__WHAT TO PRODUCE__
A faithful copy of the data is the goal; set it down exactly, without the images.

[Data records]
Content starts
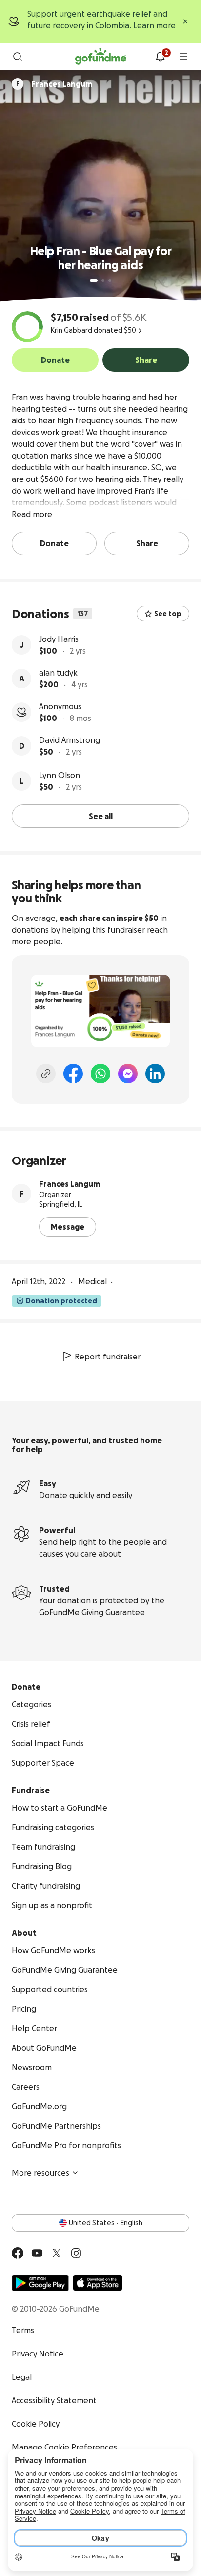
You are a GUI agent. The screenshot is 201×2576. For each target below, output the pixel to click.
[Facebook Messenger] (128, 1073)
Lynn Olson (59, 775)
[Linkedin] (155, 1073)
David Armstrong (69, 740)
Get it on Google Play (40, 2283)
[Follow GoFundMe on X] (56, 2253)
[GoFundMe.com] (100, 56)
Content ends
__RESPONSE TO THE EXERCISE__
You are a GUI agent. The screenshot is 201×2576. For each target below, output the pixel to click.
[Facebook Messenger] (128, 1073)
Lynn Olson (59, 775)
[Linkedin] (155, 1073)
David Armstrong (69, 740)
Get it on Google Play (40, 2283)
[Follow GoFundMe on X] (56, 2253)
[GoFundMe.com] (100, 56)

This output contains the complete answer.